Extracting Web News Using Tag Path Features

【作者】 吴共庆

【导师】 吴信东; 胡学钢;

【作者基本信息】 合肥工业大学 , 计算机应用技术, 2012, 博士

【摘要】 Web新闻内容抽取是Web智能信息处理过程中的一个非常重要的步骤,是情报获取与安全、网络舆情监测、移动终端个性化推荐服务、异构Web数据集成、信息检索、搜索引擎等研究与应用的基础。因此,面向Web新闻内容抽取领域中的相关问题开展研究,具有重要的研究和应用价值。实例分析和进一步研究发现,许多新闻网站具有类似的布局结构和风格,网页内容布局与其解析树的标签路径之间存在隐含的关联性。

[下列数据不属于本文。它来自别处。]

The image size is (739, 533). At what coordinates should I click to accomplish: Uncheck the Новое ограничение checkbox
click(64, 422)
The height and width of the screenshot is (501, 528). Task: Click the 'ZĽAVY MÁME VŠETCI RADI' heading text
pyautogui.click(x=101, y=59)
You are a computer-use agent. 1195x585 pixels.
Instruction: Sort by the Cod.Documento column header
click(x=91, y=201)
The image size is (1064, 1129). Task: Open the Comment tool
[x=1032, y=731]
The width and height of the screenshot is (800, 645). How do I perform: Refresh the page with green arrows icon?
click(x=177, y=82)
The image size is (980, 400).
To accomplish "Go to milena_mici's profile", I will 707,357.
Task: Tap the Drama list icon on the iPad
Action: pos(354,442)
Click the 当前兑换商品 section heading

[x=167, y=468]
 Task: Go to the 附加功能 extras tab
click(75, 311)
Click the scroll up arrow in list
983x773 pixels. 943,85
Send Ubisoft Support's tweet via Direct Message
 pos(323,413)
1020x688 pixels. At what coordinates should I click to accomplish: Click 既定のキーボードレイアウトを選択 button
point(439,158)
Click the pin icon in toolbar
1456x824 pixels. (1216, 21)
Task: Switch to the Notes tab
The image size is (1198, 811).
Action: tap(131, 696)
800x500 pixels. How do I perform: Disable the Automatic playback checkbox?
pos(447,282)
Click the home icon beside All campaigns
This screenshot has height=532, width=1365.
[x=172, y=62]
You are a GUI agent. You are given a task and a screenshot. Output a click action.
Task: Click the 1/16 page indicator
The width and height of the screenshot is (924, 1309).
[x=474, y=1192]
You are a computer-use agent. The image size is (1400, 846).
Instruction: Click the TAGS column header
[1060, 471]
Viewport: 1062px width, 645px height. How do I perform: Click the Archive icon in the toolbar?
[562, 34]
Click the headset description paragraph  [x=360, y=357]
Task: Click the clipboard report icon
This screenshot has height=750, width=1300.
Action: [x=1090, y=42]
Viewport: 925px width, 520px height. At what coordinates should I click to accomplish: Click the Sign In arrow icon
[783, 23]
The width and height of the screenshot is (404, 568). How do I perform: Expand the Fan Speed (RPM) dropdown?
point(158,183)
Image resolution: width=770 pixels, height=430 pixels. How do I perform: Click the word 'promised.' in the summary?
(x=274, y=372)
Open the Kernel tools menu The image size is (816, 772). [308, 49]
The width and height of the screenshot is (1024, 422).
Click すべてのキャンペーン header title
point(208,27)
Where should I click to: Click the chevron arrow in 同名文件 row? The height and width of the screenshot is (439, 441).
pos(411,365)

传统的路径表达式过于刚性,在Web信息抽取过程中难以适应HTML文档结构的细微变化,影响信息抽取的准确率;此外,Web新闻网页具有海量异构的特点,对手工构造包装器技术以及基于规则学习的包装器技术的通用性提出了挑战。为此,本文开展基于标签路径特征的Web新闻内容抽取研究,研究内容涉及两方面:面向特定网站,研究基于路径模式知识的高精度Web新闻内容抽取模型和方法;面向开放环境,研究基于标签路径特征的通用Web新闻内容抽取模型和方法。主要研究内容如下:(1)在研究网页内容布局与其解析树的路径模式之间存在隐含关联性的基础上,提出了一种新颖的Web信息抽取系统模型—基于区分路径模式的Web新闻内容抽取模型PP-WNE。在此基础上,定义了一种特殊的适用于Web新闻内容抽取的路径模式—区分路径模式,并提出一种区分路径模式挖掘方法,解决了抽取模式知识库的构建问题。以中文、英文网站上随机选取的网页为实验数据集,实验结果表明,通过采用合理设置的容噪阈值,基于路径模式挖掘的新闻网页内容抽取方法的F值可达到98%以上,同时也验证了路径模式应用于Web新闻内容信息抽取领域的可行性和有效性。(2)为解决基于路径模式的Web信息抽取模型PP-WNE中知识库规模的优化问题,提出区分路径模式覆盖问题,并证明了区分路径模式覆盖问题是一个NP-complete问题。为求解区分路径模式覆盖问题的近似最优解,定义了一种特殊的区分路径模式—极小区分路径模式,在此基础上,设计了一个求解区分路径模式覆盖问题的多项式时间(in|n|+1)近似算法MPM,其中,n为训练样本中正例的规模。在测试数据集上的实验结果表明,MPM算法可有效优化区分路径模式集,并且在节点级评估标准和文本级评估标准下均可达到98%以上的抽取精度、召回率和F值。(3)面向开放环境Web新闻内容抽取的需求,设计了一种文本标签路径比特征,描述了基于网页解析树节点遍历的文本标签路径比计算过程,提出基于文本标签路径直方图区分内容和非内容的阈值方法CEPR,有效地解决了在线Web新闻内容抽取的问题;提出了基于路径编辑距离的加权高斯平滑方法,有效地提高了CEPR算法在抽取短文本方面的能力,并解决了新闻内容中非新闻内容过滤的问题。CEPR是一种快速的、通用的、无需训练的网页内容抽取算法,可抽取多种来源、多种风格、多种语言的Web信息网页。在CleanEval测试数据集上的实验结果表明,大多数情况下,CEPR方法优于CETR等抽取方法。(4)设计并实现了一个HTML新闻网页过滤与总结系统NFaS。其中,提出并实现了一种基于URL特征、网页结构特征、内容属性特征相结合的Web新闻网页自动识别方法,有效地解决了Web新闻网页自动识别问题;采用Web新闻内容抽取技术,有效地解决了Web新闻网页过滤问题;采用一种基于词语语义联系的关键词抽取方法,通过词汇链构造词语语义联系图,抽取出高质量的关键词,完成Web新闻的总结任务。在测试数据集上的评估结果验证了NFaS系统的有效性。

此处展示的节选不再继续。